Record excerpts:
Content starts

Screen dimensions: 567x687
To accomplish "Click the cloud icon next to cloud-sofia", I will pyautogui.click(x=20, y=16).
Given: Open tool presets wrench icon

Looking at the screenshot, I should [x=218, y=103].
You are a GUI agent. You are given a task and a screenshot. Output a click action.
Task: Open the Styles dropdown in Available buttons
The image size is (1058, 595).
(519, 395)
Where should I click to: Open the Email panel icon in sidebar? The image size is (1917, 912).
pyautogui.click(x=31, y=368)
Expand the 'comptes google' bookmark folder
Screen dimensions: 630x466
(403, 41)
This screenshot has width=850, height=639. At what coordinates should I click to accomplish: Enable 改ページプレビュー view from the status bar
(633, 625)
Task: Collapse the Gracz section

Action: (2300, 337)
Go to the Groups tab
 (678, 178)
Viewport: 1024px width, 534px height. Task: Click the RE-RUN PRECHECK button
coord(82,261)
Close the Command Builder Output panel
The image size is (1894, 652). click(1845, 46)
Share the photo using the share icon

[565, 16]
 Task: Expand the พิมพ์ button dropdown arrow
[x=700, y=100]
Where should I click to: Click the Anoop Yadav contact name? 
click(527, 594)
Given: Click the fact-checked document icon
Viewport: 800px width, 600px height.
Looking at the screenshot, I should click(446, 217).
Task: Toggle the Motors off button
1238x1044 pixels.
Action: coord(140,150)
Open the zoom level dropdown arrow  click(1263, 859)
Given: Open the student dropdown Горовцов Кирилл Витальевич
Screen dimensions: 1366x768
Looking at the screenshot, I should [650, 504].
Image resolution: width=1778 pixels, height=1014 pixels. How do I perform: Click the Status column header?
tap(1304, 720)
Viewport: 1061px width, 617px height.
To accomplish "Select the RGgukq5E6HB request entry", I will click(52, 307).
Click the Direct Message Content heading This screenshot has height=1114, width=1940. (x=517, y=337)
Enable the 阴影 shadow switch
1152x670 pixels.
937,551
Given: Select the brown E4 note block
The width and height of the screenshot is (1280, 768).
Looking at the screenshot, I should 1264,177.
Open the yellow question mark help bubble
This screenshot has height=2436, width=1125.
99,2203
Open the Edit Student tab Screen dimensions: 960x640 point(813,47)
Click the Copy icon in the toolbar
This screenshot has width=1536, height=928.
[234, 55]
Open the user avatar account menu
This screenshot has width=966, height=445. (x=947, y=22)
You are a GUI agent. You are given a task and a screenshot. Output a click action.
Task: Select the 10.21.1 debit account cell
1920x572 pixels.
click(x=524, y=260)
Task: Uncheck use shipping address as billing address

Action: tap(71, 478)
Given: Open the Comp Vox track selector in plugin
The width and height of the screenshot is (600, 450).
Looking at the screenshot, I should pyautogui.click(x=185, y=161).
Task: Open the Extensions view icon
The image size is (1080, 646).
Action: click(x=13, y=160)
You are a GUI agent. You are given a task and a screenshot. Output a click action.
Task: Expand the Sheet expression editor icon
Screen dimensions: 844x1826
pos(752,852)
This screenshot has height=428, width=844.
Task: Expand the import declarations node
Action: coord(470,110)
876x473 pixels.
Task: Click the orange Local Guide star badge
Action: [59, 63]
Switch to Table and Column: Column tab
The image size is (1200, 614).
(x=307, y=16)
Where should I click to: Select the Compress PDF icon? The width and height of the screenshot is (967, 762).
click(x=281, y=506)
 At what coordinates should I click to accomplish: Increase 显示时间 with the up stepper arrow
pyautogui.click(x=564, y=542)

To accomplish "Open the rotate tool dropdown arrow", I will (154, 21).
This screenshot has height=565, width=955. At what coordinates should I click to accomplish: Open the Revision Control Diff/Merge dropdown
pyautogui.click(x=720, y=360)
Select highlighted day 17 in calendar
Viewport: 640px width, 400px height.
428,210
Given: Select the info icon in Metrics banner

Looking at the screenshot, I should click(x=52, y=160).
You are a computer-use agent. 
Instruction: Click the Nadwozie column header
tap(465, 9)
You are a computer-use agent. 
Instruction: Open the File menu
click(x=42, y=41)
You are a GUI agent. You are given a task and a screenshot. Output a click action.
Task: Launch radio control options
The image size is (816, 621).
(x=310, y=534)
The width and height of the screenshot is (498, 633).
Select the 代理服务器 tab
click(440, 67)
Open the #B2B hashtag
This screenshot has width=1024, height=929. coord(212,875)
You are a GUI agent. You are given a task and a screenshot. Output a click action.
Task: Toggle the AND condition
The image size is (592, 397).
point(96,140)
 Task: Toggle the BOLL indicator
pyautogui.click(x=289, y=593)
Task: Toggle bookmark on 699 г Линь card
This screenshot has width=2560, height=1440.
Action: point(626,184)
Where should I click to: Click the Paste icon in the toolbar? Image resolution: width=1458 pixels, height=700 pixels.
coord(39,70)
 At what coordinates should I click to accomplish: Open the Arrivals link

Content ends

Task instructions: Please find, in the entries above, every line where "will" occurs, and copy it.

Output for this task:
To accomplish "Click the cloud icon next to cloud-sofia", I will pyautogui.click(x=20, y=16).
To accomplish "Select the RGgukq5E6HB request entry", I will click(52, 307).
To accomplish "Open the rotate tool dropdown arrow", I will (154, 21).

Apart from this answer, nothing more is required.